My Hyundai Accent is a couple of hundred shy of 100K now, which is well below some of its predecessors. The little Hun has been very reliable, though, and has only a little surface rust underneath, so I am expecting a few more years unless something major goes "iffy-plut" suddenly. It's one of the cheapest cars there is, with high quality control but pretty basic innards and cheap materials where it doesn't matter much. There's an all electric cousin to the Accent, I think, and that might be just the ticket if the price is right, but with luck I won't be needing it for a while.
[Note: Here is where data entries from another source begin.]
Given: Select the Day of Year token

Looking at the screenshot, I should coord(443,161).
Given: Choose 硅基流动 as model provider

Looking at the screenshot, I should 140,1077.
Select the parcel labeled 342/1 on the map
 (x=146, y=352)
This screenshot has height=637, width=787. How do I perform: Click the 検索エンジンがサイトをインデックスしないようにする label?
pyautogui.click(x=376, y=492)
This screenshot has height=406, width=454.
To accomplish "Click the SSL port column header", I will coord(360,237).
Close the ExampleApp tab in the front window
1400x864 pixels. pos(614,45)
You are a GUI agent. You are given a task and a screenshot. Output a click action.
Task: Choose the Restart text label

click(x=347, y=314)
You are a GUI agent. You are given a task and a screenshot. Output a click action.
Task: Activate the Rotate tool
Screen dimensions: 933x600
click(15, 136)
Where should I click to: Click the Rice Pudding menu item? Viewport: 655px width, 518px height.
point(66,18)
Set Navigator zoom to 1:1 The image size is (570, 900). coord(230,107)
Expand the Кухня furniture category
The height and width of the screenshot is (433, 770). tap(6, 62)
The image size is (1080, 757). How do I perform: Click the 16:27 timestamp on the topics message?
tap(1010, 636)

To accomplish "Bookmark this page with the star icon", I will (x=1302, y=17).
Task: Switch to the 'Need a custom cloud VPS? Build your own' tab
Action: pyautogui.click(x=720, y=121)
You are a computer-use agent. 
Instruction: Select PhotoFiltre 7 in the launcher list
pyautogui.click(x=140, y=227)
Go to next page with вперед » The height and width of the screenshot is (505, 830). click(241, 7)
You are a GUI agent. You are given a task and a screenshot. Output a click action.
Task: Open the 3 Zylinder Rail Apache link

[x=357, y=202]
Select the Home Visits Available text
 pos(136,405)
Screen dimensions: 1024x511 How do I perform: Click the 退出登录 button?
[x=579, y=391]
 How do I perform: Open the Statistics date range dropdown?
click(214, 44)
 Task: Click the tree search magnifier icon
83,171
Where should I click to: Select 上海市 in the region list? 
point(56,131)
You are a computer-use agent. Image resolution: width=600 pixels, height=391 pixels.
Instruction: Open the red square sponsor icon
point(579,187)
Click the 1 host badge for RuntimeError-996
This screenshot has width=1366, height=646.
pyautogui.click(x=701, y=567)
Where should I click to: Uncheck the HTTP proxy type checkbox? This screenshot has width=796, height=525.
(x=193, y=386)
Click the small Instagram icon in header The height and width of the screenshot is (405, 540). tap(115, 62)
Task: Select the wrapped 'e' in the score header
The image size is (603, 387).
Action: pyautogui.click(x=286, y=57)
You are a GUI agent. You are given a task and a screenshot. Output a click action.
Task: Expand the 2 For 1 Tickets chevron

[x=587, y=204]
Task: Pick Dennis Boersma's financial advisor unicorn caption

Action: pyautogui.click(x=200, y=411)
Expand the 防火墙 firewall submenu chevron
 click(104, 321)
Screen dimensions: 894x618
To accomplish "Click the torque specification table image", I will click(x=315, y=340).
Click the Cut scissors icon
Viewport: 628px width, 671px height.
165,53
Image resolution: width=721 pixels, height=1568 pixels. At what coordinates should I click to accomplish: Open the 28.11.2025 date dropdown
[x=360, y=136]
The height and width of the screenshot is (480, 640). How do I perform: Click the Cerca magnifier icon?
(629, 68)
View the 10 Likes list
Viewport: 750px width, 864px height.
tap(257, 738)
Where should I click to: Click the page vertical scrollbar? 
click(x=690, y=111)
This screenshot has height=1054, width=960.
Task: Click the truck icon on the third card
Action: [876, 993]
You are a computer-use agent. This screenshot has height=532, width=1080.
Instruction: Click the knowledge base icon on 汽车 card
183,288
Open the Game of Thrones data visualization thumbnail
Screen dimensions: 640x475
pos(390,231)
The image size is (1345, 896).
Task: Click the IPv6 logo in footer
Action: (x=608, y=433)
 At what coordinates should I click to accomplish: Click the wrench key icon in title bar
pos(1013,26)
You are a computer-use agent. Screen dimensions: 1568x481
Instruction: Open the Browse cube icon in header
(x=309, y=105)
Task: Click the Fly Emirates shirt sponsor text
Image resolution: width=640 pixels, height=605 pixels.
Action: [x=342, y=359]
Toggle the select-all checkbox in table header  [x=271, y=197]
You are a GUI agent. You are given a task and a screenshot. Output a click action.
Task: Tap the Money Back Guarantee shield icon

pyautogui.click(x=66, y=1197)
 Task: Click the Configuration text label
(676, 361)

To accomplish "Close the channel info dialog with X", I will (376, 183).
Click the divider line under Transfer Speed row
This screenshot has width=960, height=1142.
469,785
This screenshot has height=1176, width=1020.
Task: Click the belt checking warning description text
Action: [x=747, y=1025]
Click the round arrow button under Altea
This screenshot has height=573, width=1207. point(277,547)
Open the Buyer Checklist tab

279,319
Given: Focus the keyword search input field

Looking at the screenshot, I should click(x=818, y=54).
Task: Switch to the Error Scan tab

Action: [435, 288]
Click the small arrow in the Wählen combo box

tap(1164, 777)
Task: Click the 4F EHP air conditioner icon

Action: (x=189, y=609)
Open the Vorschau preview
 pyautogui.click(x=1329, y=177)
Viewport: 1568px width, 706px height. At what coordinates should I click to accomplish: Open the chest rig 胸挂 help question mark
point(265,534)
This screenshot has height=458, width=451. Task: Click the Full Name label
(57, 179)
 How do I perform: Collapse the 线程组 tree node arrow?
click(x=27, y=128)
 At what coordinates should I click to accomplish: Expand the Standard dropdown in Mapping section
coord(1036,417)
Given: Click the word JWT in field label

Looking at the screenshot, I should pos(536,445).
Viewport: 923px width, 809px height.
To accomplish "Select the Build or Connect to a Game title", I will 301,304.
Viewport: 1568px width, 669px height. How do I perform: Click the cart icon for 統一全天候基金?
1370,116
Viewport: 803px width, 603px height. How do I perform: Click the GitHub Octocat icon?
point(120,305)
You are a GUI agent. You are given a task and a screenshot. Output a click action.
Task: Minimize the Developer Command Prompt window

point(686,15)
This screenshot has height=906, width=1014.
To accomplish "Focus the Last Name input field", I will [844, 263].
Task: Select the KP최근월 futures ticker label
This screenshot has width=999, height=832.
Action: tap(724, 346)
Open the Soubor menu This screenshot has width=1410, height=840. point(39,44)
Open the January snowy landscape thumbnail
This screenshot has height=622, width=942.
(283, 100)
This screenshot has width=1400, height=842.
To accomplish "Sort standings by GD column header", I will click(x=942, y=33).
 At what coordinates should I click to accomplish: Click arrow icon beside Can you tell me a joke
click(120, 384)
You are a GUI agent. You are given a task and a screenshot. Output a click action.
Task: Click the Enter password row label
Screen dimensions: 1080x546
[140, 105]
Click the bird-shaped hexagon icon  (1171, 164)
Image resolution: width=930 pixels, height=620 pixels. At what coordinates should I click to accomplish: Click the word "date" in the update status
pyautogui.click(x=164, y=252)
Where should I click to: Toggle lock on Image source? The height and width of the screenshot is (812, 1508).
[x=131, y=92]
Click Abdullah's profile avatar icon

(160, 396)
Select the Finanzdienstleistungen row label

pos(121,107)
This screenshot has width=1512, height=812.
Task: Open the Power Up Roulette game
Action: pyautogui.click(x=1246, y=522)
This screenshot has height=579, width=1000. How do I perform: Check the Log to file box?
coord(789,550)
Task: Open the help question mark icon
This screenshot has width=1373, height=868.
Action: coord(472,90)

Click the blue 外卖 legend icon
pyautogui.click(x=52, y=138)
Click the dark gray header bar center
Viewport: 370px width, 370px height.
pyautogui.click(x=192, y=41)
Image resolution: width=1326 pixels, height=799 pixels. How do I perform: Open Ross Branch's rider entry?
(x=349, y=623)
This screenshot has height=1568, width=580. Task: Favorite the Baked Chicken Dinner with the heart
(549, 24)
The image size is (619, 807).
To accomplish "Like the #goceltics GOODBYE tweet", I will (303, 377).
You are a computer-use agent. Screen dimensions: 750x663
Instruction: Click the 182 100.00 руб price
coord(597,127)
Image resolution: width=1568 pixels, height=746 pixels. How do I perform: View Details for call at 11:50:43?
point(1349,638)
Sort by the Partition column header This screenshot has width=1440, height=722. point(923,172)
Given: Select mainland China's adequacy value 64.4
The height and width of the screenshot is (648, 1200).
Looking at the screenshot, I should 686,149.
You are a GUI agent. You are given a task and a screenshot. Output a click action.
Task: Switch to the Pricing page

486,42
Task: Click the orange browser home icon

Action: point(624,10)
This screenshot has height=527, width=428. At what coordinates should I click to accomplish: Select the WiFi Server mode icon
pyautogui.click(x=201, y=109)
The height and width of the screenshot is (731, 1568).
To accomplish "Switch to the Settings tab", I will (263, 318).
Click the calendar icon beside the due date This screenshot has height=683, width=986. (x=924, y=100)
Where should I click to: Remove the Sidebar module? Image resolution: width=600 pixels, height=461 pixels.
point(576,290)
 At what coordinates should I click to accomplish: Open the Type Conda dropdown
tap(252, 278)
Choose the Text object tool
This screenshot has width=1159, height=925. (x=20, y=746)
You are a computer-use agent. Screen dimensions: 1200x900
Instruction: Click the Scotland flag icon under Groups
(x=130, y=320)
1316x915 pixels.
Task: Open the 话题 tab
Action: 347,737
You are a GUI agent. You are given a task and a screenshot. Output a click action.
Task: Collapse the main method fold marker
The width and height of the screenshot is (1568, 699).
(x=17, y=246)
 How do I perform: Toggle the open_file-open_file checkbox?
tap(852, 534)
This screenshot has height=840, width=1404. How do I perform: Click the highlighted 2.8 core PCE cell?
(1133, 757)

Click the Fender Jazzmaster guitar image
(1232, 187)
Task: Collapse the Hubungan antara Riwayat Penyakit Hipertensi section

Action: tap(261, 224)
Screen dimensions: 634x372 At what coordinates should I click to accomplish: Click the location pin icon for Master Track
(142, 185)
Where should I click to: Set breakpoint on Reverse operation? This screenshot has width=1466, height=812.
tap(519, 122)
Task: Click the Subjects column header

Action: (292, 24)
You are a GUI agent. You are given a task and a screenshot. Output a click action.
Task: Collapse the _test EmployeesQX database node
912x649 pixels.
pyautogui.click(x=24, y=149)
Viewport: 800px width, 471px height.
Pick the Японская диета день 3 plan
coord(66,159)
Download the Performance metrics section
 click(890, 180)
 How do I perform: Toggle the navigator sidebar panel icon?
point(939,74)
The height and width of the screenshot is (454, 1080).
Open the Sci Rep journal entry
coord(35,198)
I hate these newfangled cars that are like spaceships, and about as complicated as one. Even my wife's relatively sane Honda CRV has concealed electronics that give no indication what they're doing (you never know if and when it's shifted into 4WD, for example), and a climate control system that is baffling and almost impossible to control except by setting the temperature and trusting that somehow it will be done, but without any clue as to when or whether it decides to send the air to where you want it, or whether the AC is running or not. Fortunately Hondas are pretty reliable, so the stuff works.

But (slight off-topic rant) whoever thought of obligatory air-conditioned defrosting ought to be... Ok, I'm not really for shooting them but they should not be allowed to design a heater ever again.

So I'm hoping, probably in vain, that some cheapskate outfit like Hyundai will make its electric cars more basic and less gadgety than others. I'll be happy to skip the on line maps and stuff, just charge, run, and charge.
 
So I'm hoping, probably in vain, that some cheapskate outfit like Hyundai will make its electric cars more basic and less gadgety than others. I'll be happy to skip the on line maps and stuff, just charge, run, and charge.

That is one thing I like about my Corolla. It's the base model with manual transmission, and it's a pretty basic car. No touch screen, and the panel contains a ton of blanks where premium features would be if I weren't such a miser. I wish the seats had better lumbar support, but beyond that I love the simplicity.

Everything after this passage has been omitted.